Heart Attacks And Strokes: A Sensible Approach To Prevention

Heart disease is so common that it’s the cause of one out of every four deaths in the United States – and that’s regardless of age. It is true, however, that the probability of complications by heart disease increase as we age.

We can and must do more to prevent heart attacks and strokes in seniors, and it starts with a preventative approach. It’s not an easy approach because neither our caregivers nor the seniors they look after are cardiologists. Even so, there are some best practices.

CACS Scan

Would you invest about $80 to find out if your heart’s arteries are getting blocked? That’s the average cost of a coronary artery calcium scan (CACS). Without this preventative scan, you may have no warning about blockage – and it’s a leading cause of fatalities.

The CACS scan is widely available, uses no dye, takes only about a minute, and is more accurate than a stress test.

Seniors Should Skip the Urgent Care Clinics

Older adults experiencing chest pain, pressure, or tightness and squeezing sensation should be taken directly to an emergency room, and not an urgent care clinic. This does not mean the care available at urgent care clinics are lower in quality – but these organizations are less likely to do more than a basic evaluation.

Someone who goes to an emergency room will undergo a thorough evaluation that’ll include multiple cardiac enzyme and ECG tests, as well as a definitive test before discharge. These “before and after” tests ensure that additional medical care and follow-ups are done.

Ask About These Advanced Lab Tests

If they’re covered by medical insurance, these advanced tests can help answer many questions raised by a cardiac episode in seniors.
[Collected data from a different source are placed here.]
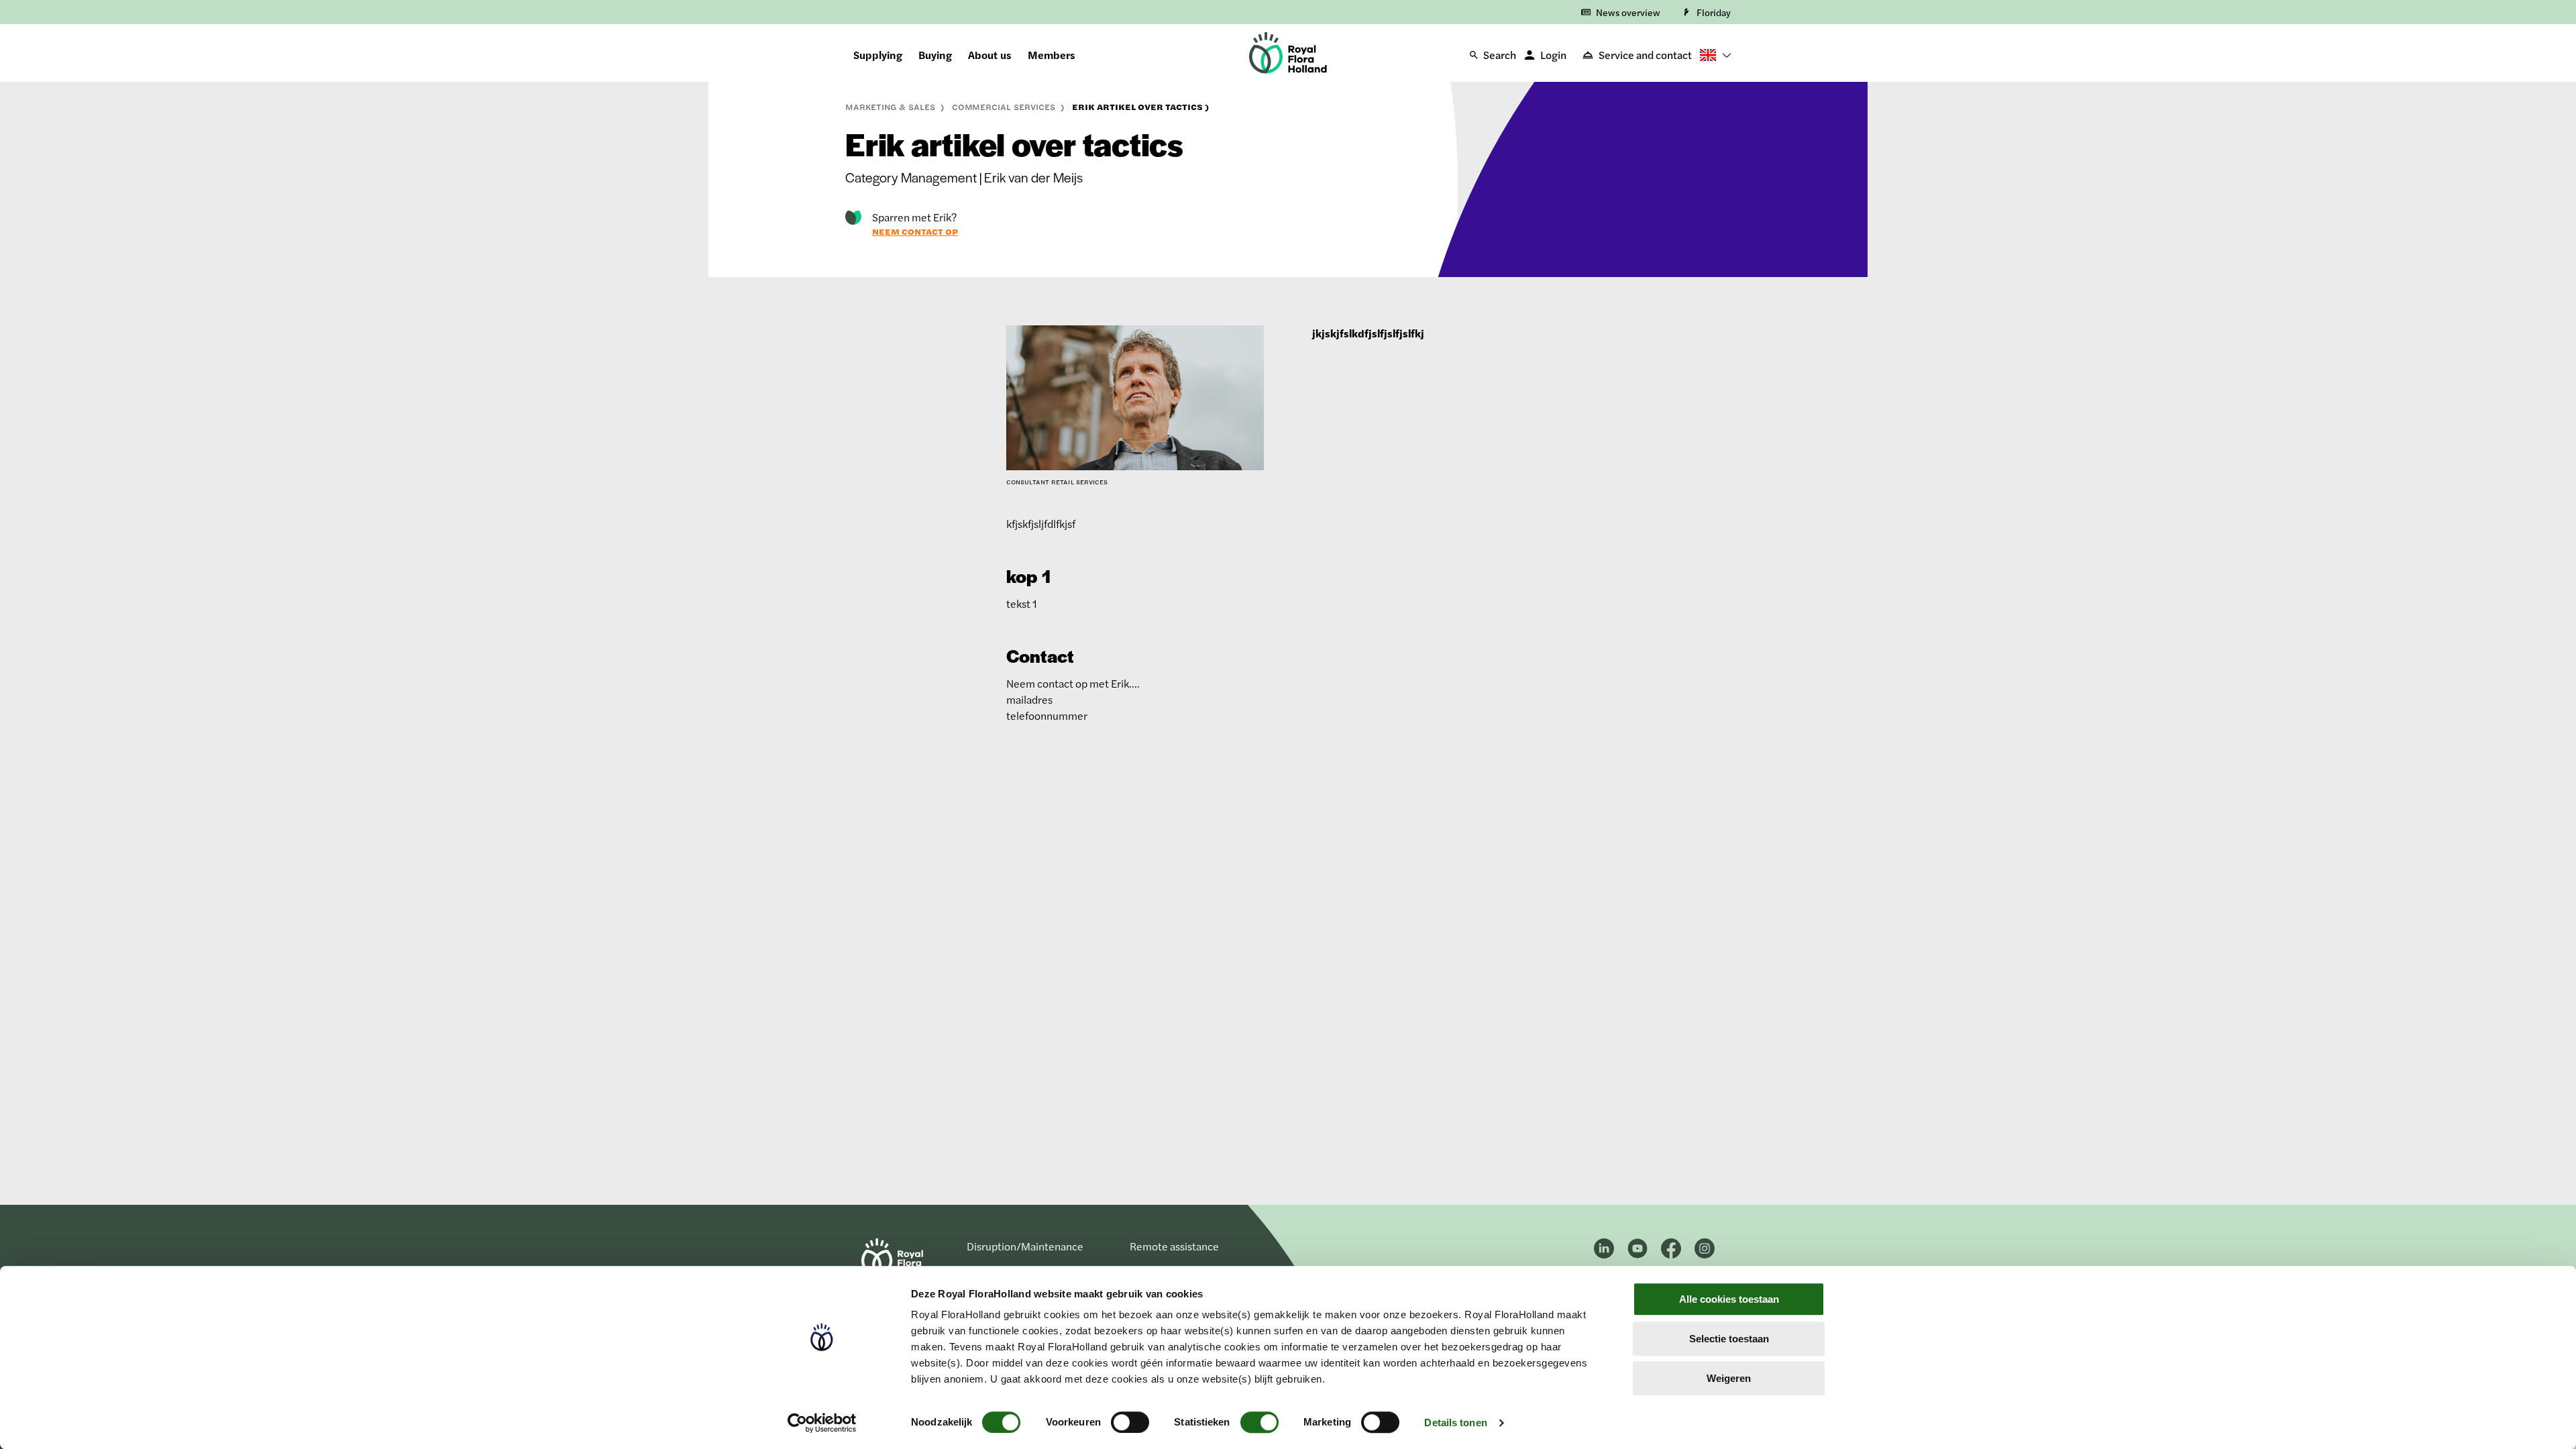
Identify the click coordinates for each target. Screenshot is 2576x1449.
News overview (1628, 12)
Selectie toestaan (1729, 1338)
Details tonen (1455, 1422)
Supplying (877, 54)
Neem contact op (915, 231)
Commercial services (1005, 107)
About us (990, 54)
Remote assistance (1174, 1246)
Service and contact (1645, 54)
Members (1051, 54)
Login (1553, 54)
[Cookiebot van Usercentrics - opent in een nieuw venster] (822, 1423)
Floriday (1714, 12)
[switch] (1130, 1422)
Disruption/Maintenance (1025, 1246)
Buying (935, 54)
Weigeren (1729, 1378)
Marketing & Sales (891, 107)
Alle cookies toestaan (1729, 1299)
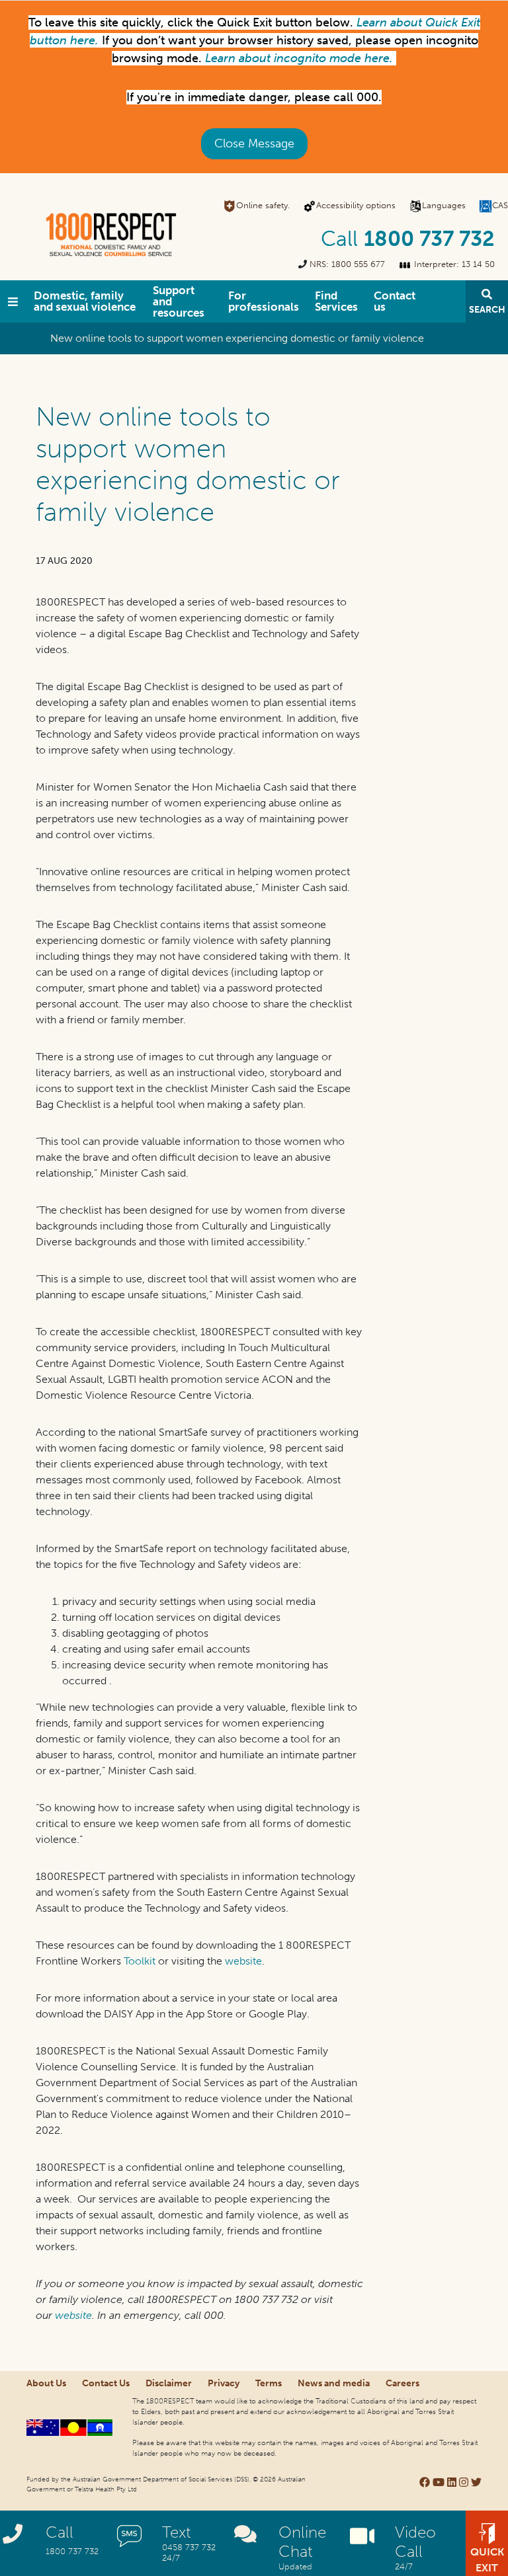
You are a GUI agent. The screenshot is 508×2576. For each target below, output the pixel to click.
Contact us (394, 301)
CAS (500, 205)
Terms (268, 2383)
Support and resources (178, 301)
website (243, 1961)
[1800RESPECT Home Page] (13, 301)
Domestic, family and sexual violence (85, 301)
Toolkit (139, 1961)
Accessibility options (356, 205)
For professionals (263, 301)
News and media (334, 2383)
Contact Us (106, 2383)
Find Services (336, 301)
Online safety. (263, 205)
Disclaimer (169, 2383)
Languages (444, 205)
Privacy (223, 2383)
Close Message (254, 143)
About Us (46, 2383)
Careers (402, 2383)
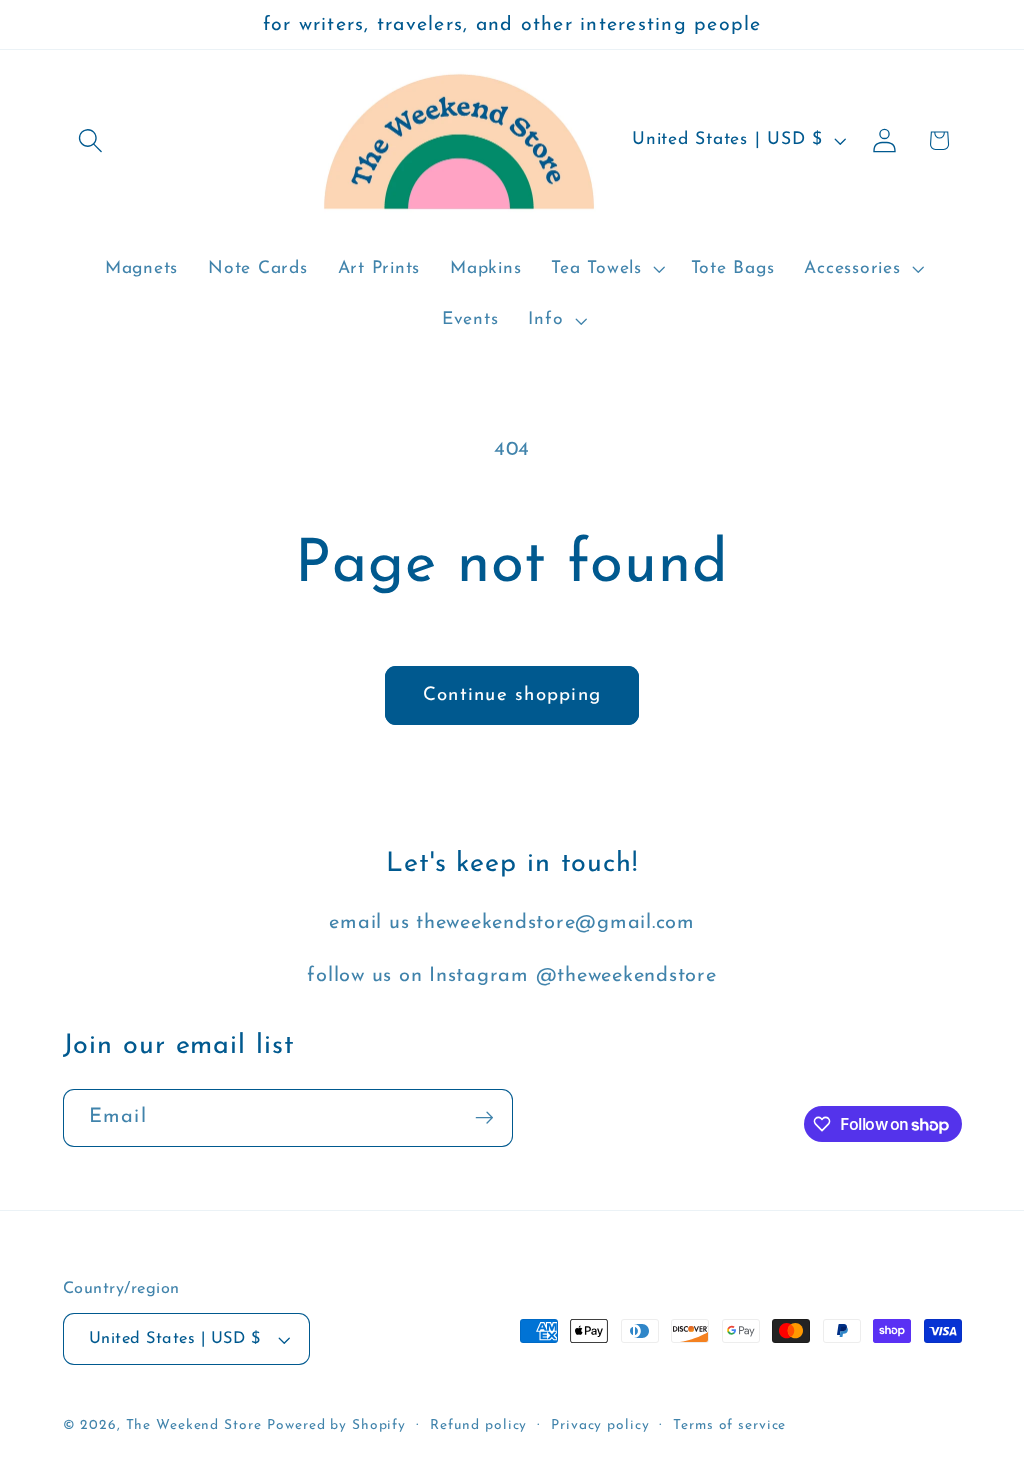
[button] (90, 140)
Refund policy (478, 1425)
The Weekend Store (194, 1425)
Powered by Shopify (336, 1425)
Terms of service (729, 1425)
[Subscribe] (484, 1118)
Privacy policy (600, 1425)
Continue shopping (512, 695)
  1. Advanced Lipid Profile: This advanced test measures LDL particle number and size, which are more predictive of future heart and stroke events.
  2. Homocysteine: This substance found in our bodies is important for artery and brain health. If levels are elevated, it can be treated to return them to normal.
  3. Lipoprotein A: It’s rarely used, but hundreds of research studies indicate that if it’s high, the risk of heart attack and stroke dramatically increase.
  4. TMAO: A new marker of heart and kidney health that’s been shown to cause heart and kidney damage and is associated with worsened prognosis

There’s much to be said for taking an “as long as we’re here” approach to medical attention. The more you know about potential cardiac problems, that more you can help to find treatment and solutions.